# START OF Provided data
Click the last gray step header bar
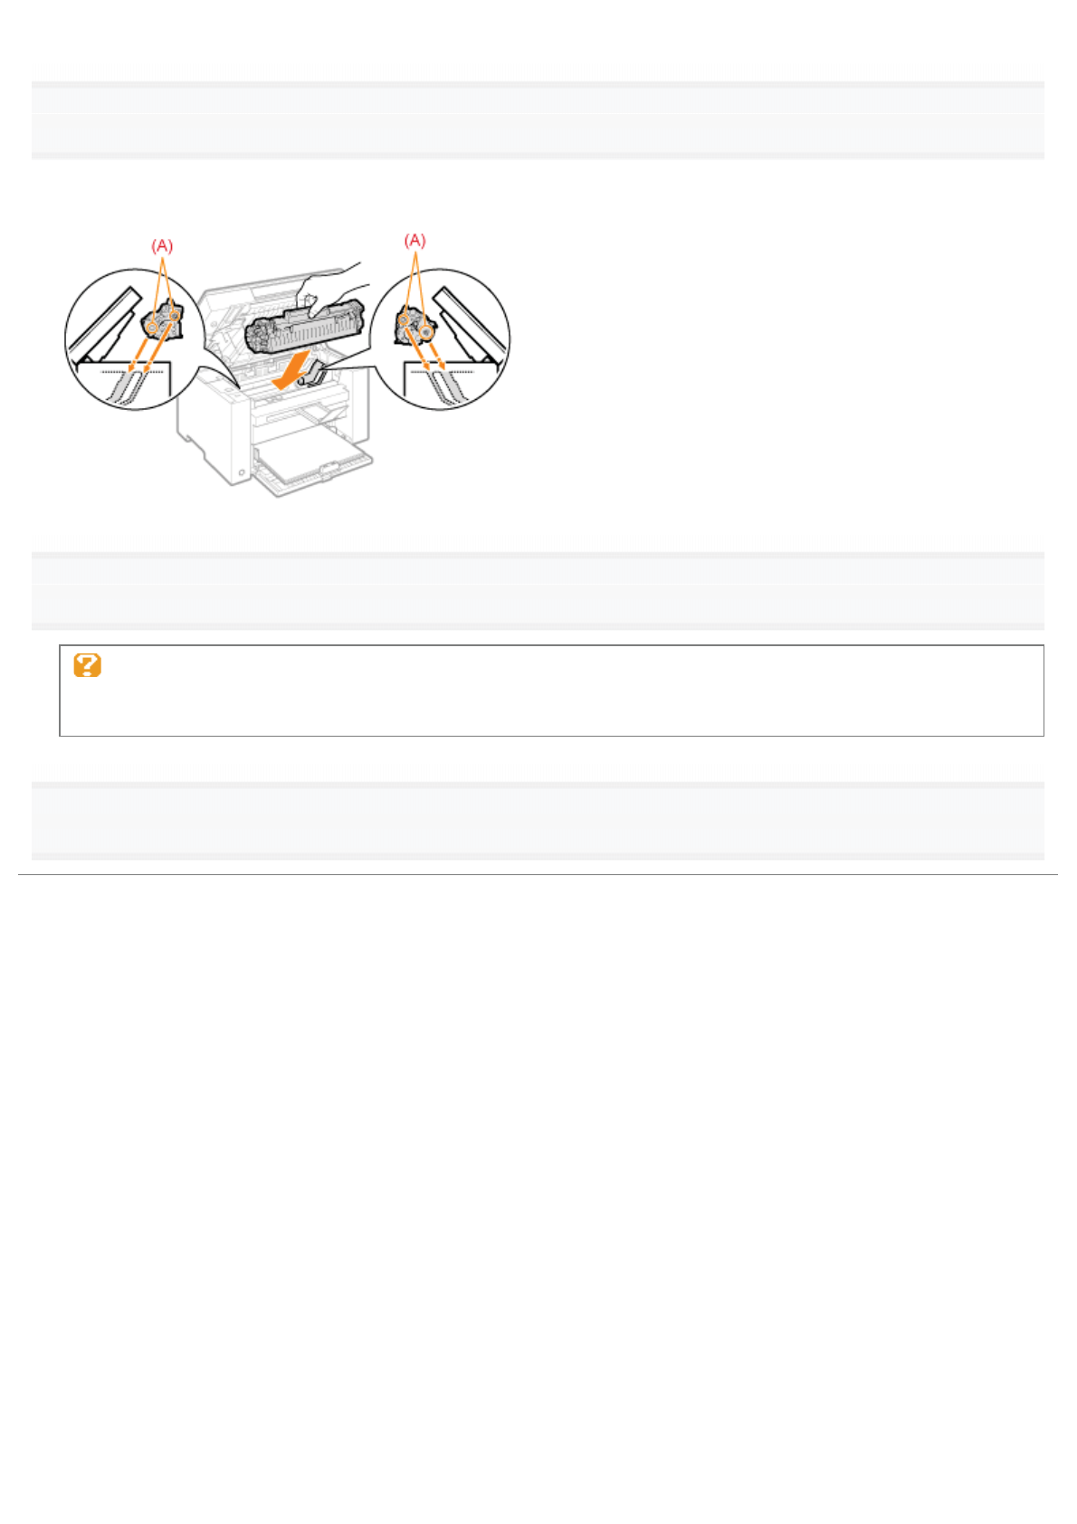The image size is (1077, 1524). 538,821
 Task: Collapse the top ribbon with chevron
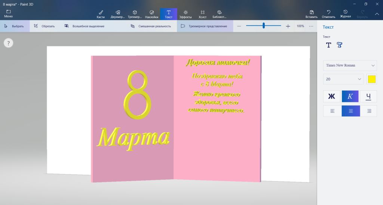click(x=377, y=14)
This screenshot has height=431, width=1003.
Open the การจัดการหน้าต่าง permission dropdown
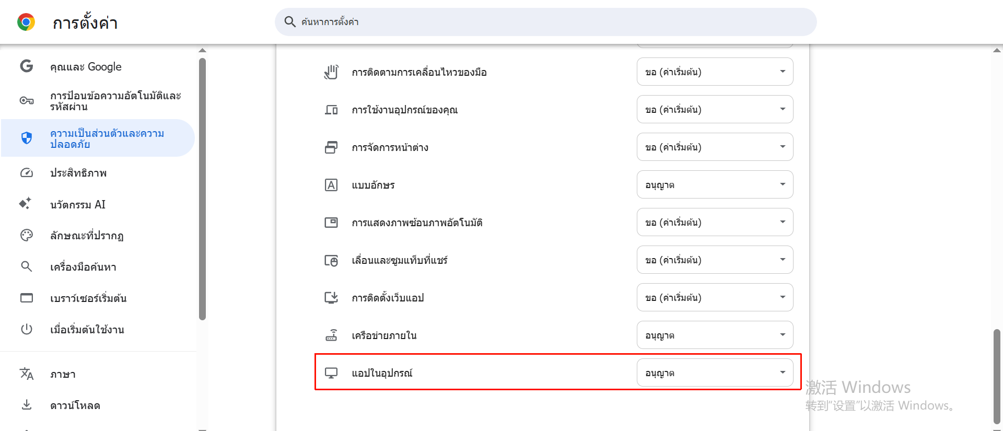pyautogui.click(x=715, y=147)
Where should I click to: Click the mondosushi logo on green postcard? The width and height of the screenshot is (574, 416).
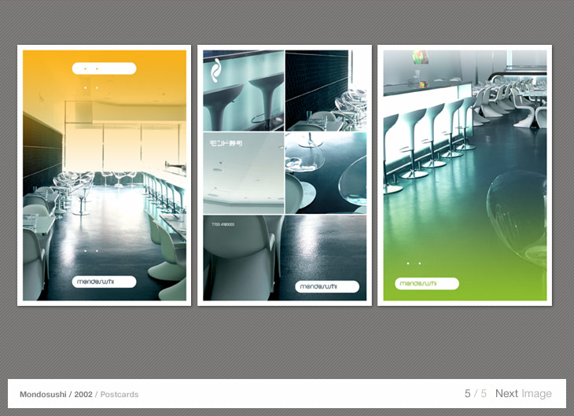(426, 284)
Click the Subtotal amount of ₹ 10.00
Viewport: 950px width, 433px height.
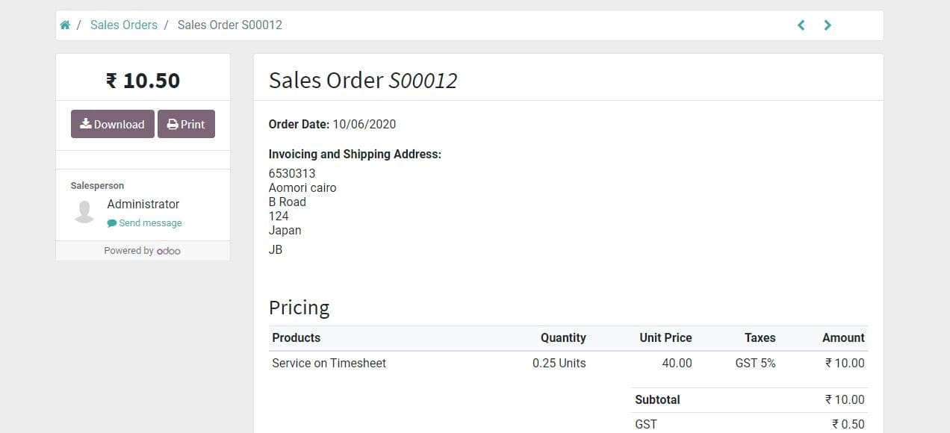point(845,399)
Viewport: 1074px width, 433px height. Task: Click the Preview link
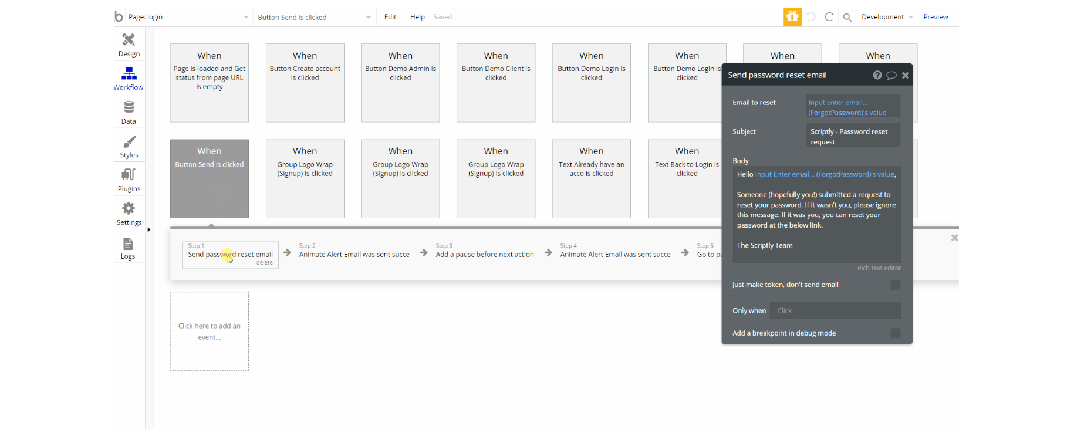tap(935, 17)
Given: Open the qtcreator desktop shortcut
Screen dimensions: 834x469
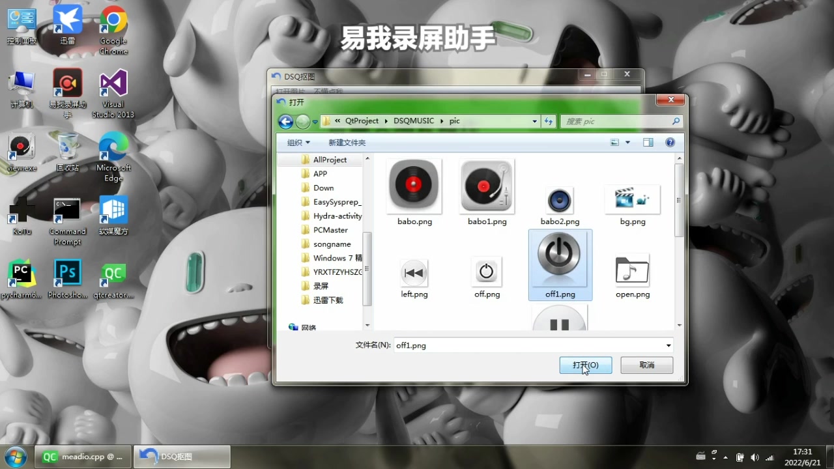Looking at the screenshot, I should tap(113, 274).
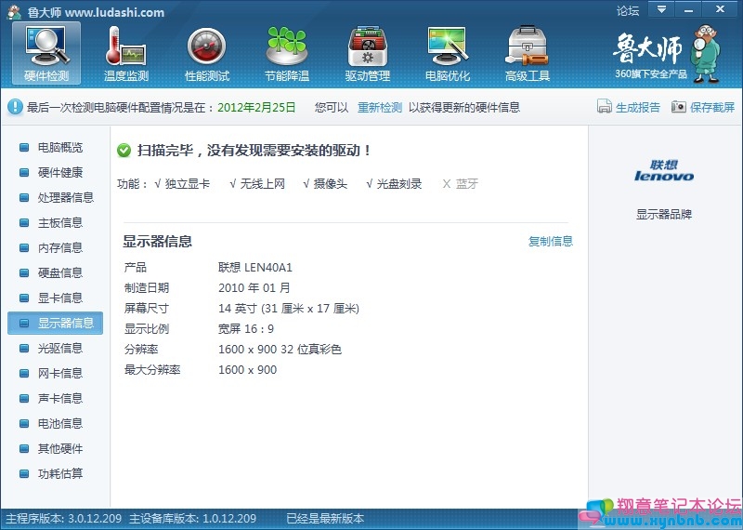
# END OF Provided data
◆ Problem details
Repeat every line of the material above word for word, leaving out all the pictures.

◆ Response to the exercise
Click the last gray step header bar
The image size is (1077, 1524). 538,821
 Task: Collapse the top ribbon with chevron
click(x=377, y=14)
This screenshot has height=431, width=1003.
Open the การจัดการหน้าต่าง permission dropdown
pyautogui.click(x=715, y=147)
Where should I click to: Click the mondosushi logo on green postcard? The width and height of the screenshot is (574, 416).
(426, 284)
Click the Subtotal amount of ₹ 10.00
Viewport: 950px width, 433px height.
point(845,399)
Viewport: 1074px width, 433px height. Task: Click the Preview link
tap(935, 17)
Given: Open the qtcreator desktop shortcut
Screen dimensions: 834x469
Looking at the screenshot, I should tap(113, 274).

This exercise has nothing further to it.